Task to complete
Below are records. Transcribe exactly the lines from the one that contains "The image size is (800, 530)." through the last line, leaving any pictures out.

----- Input material -----

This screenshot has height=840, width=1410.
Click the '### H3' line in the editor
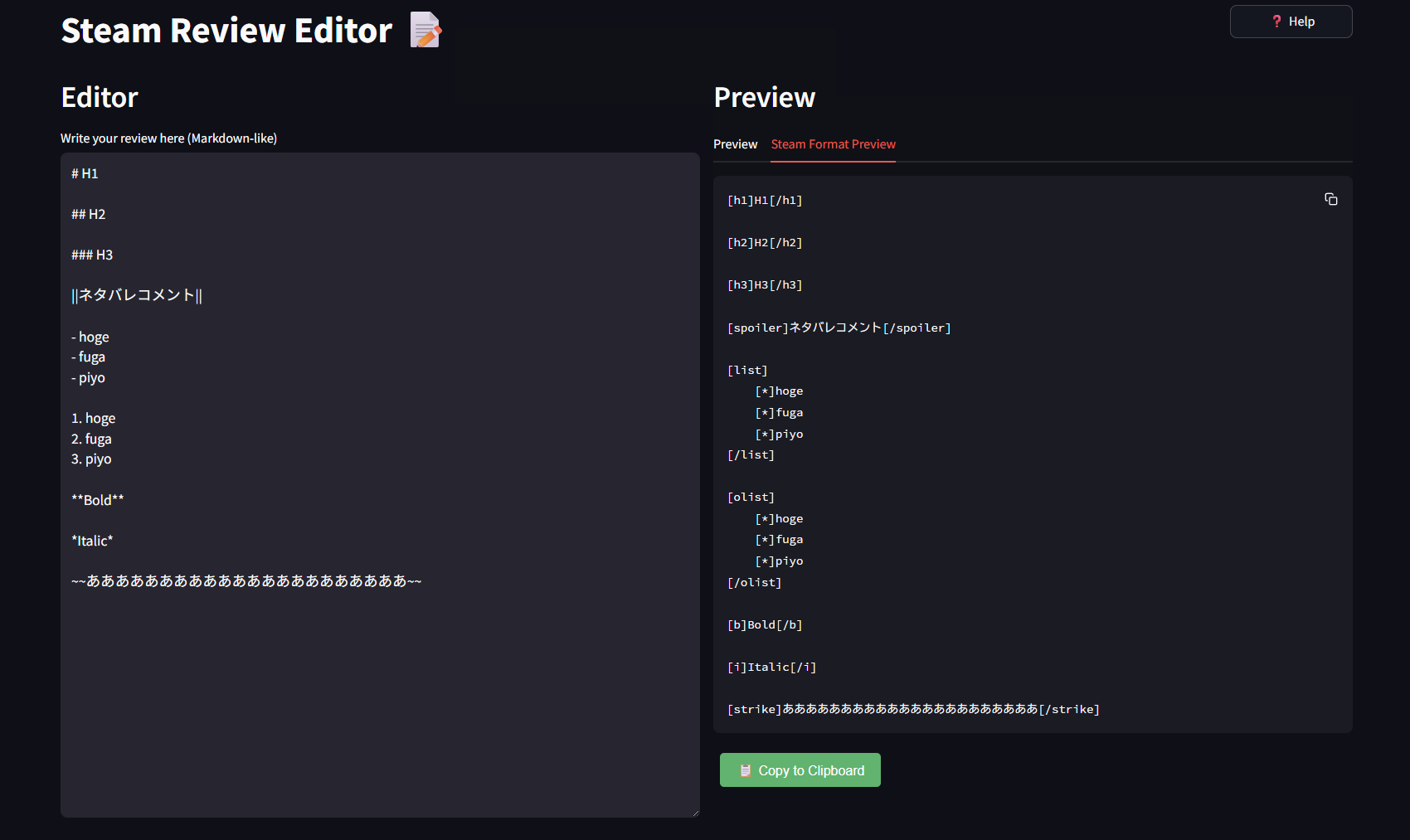[92, 255]
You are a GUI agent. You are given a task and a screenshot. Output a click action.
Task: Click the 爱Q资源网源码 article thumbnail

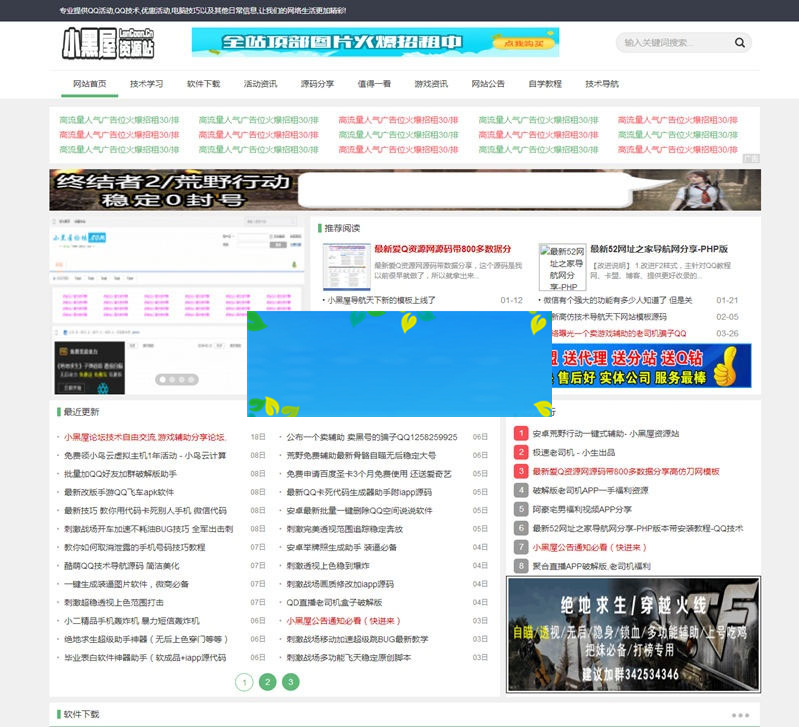coord(345,266)
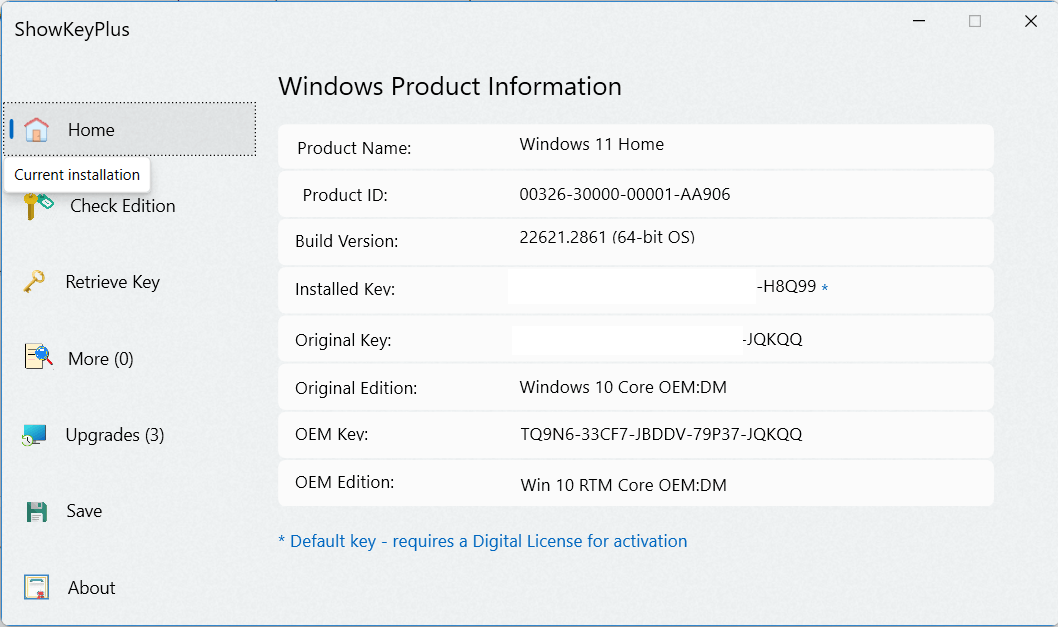Go to the More (0) section
The height and width of the screenshot is (627, 1058).
coord(101,358)
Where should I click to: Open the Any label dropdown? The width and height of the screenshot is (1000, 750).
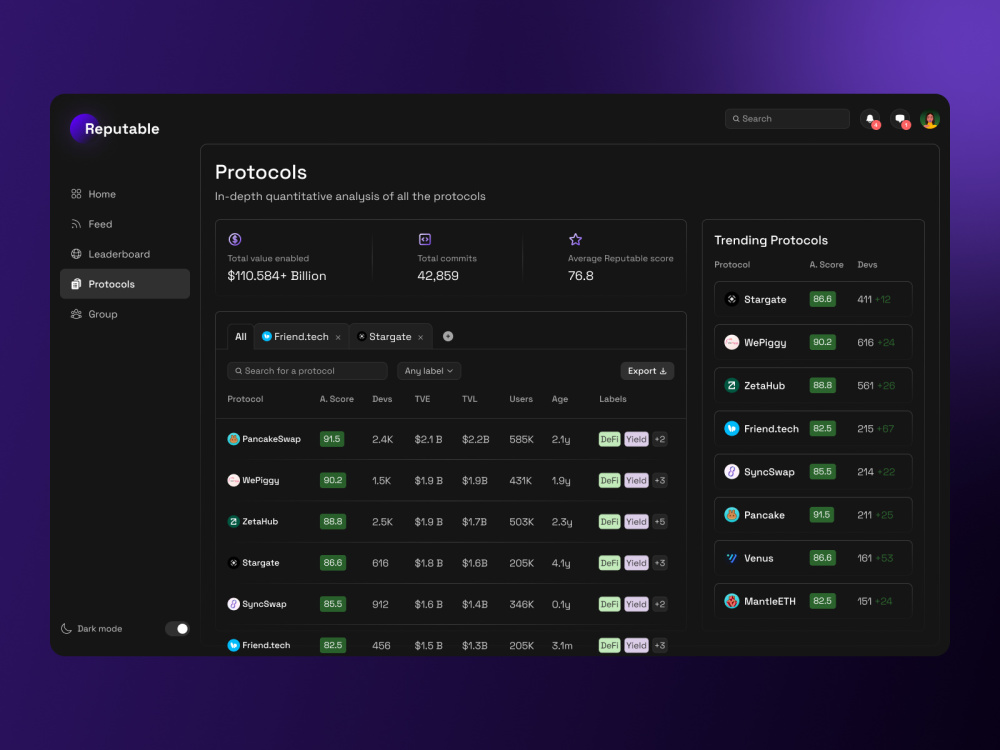pos(429,370)
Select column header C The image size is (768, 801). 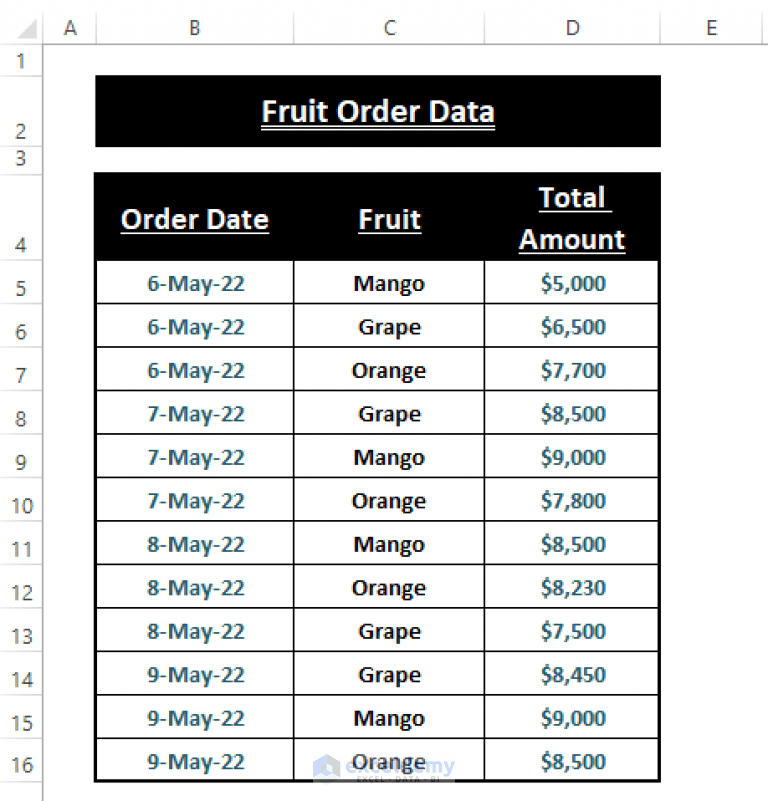pos(388,28)
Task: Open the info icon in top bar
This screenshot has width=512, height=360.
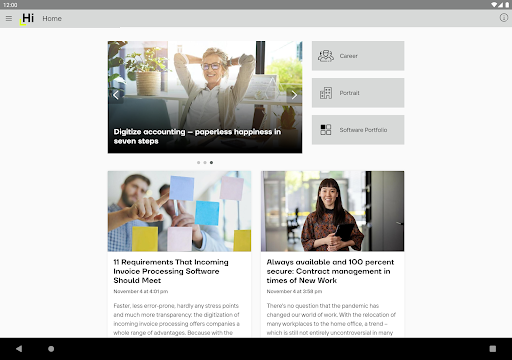Action: tap(504, 18)
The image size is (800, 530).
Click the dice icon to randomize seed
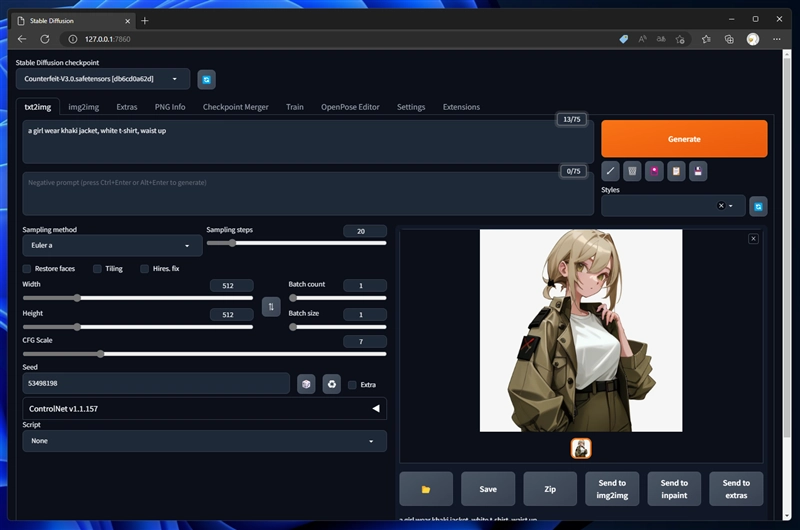pos(306,384)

-----

Output
The image size is (800, 530).
Click the dice icon to randomize seed
pos(306,384)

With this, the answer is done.